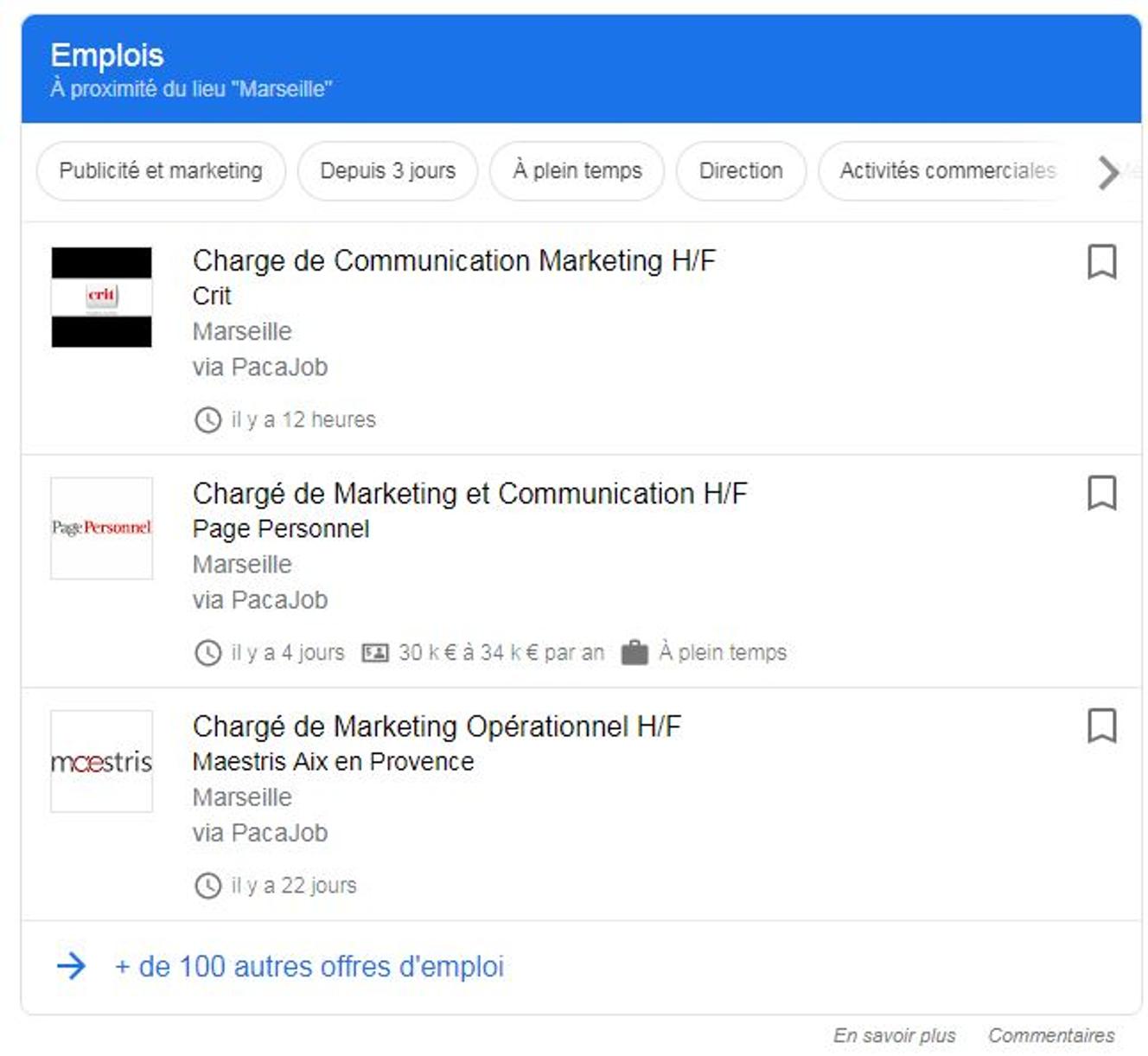Toggle the 'Direction' filter chip

click(x=741, y=171)
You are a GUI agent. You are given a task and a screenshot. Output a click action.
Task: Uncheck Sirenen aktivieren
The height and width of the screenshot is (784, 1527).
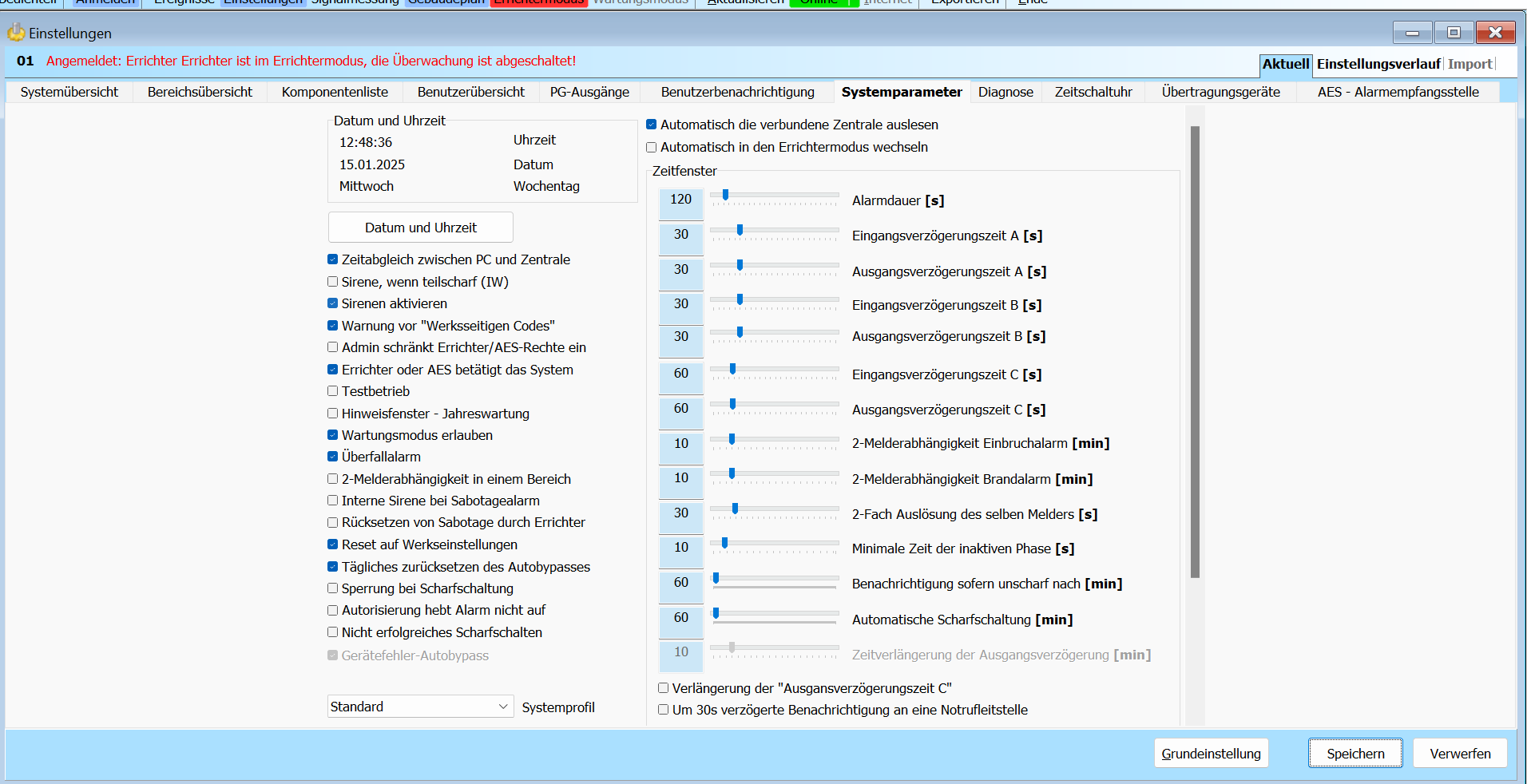pyautogui.click(x=333, y=303)
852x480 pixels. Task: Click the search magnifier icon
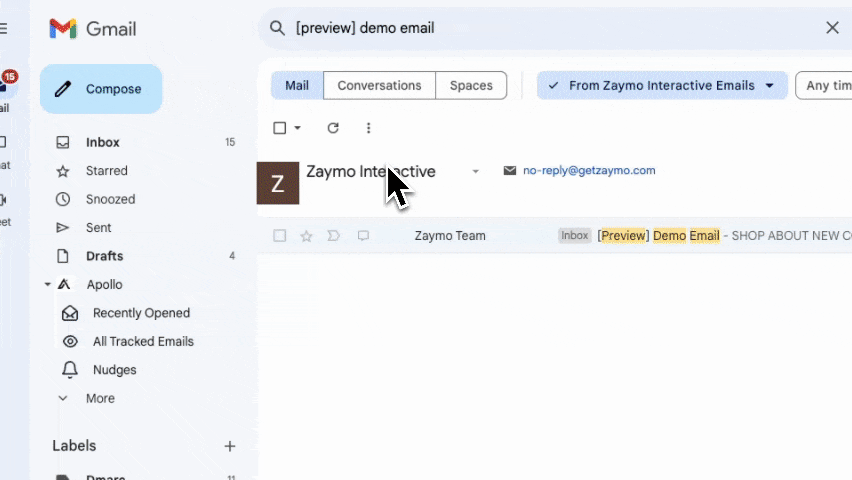[278, 28]
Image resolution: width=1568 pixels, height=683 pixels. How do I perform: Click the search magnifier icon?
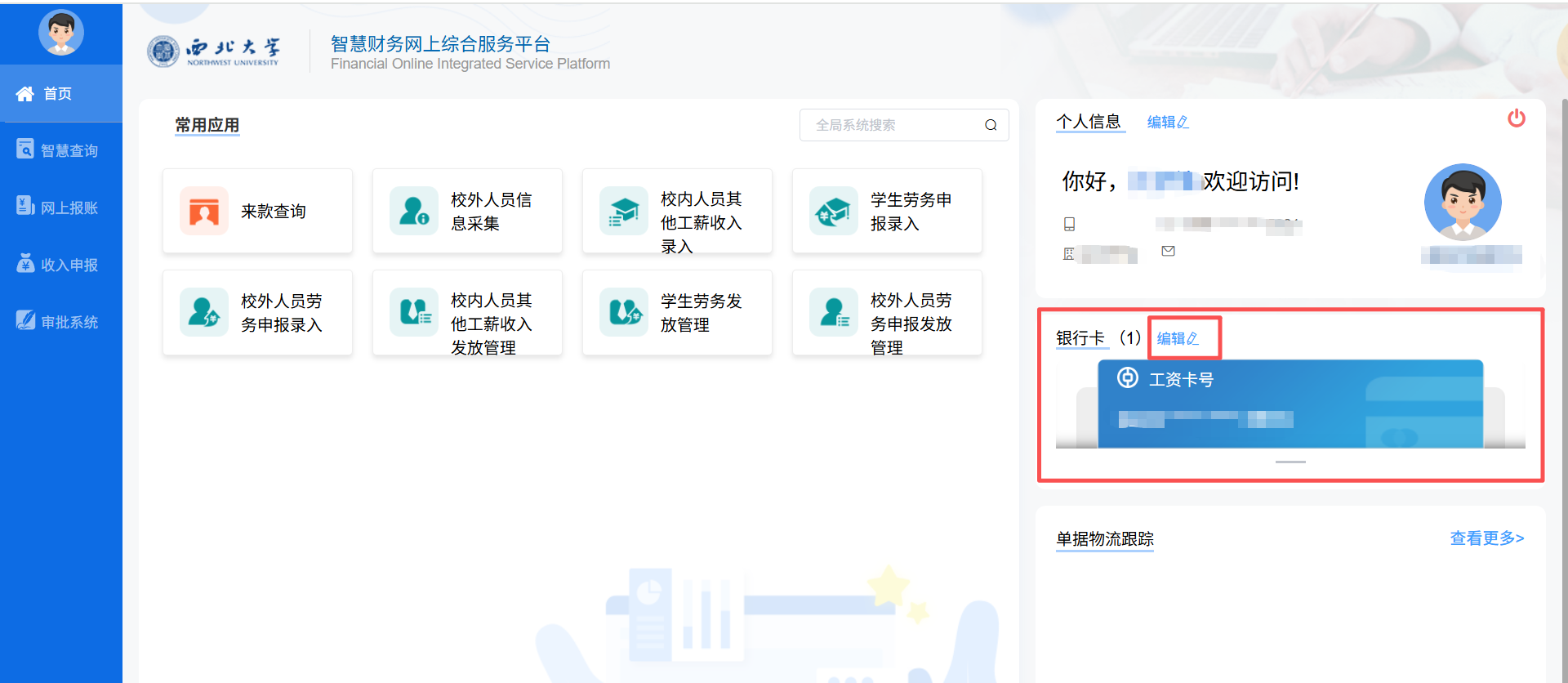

Task to carry out
Exactly the lines from the one containing "The height and" to the final line of the entries are wanted; please write them out, both ends included, but not the pictures.

Exercise solution
The height and width of the screenshot is (784, 1527).
pyautogui.click(x=333, y=303)
852x480 pixels. Task: Click the search magnifier icon
[278, 28]
Image resolution: width=1568 pixels, height=683 pixels. How do I perform: Click the search magnifier icon?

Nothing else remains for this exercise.